### [EXERCISE DATA]
--------------------
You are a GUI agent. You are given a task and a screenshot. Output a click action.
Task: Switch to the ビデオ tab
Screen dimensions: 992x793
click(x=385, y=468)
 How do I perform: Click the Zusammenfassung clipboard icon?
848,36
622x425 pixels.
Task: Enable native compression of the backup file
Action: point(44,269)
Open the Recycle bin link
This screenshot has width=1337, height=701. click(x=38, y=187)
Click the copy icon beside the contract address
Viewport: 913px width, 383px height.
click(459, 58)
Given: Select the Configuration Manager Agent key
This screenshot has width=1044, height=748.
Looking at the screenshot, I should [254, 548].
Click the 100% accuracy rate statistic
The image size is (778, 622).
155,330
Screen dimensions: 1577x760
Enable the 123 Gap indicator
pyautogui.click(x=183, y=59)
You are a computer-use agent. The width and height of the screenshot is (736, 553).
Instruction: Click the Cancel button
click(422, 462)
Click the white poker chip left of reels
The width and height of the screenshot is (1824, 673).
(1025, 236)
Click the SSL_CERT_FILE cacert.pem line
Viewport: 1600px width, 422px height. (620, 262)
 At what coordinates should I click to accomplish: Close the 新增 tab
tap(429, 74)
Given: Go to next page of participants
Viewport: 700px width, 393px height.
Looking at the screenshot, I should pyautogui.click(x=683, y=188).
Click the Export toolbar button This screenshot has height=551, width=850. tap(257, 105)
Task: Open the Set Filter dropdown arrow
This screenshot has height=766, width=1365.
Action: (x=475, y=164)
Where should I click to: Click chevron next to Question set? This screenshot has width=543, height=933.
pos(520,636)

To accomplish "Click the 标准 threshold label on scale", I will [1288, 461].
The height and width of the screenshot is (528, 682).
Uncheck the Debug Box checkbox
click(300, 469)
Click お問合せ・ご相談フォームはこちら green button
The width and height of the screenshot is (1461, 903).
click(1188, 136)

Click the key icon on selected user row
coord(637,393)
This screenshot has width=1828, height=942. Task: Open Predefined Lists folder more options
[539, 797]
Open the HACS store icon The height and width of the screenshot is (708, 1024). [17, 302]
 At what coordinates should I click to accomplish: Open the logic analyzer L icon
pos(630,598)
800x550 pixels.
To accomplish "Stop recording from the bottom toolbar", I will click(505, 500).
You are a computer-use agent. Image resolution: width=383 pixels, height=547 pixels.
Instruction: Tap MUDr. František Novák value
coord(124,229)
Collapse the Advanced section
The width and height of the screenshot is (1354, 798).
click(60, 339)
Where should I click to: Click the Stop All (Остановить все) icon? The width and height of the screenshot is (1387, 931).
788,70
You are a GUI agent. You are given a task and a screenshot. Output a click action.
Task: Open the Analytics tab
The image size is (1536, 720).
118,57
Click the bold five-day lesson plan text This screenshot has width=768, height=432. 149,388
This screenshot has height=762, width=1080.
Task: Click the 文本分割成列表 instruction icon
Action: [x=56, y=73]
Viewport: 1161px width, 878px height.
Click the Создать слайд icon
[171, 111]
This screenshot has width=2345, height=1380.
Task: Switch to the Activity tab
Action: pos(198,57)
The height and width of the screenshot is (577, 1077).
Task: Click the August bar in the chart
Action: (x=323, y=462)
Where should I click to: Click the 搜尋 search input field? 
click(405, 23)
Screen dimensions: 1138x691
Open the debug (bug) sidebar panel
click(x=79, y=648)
--------------------
### [WHAT NEEDS TO BE DONE]
Each line of the data above containing the string "computer" is to be copied.

### [EXPECTED ANSWER]
You are a computer-use agent. The width and height of the screenshot is (736, 553).
You are a computer-use agent. Image resolution: width=383 pixels, height=547 pixels.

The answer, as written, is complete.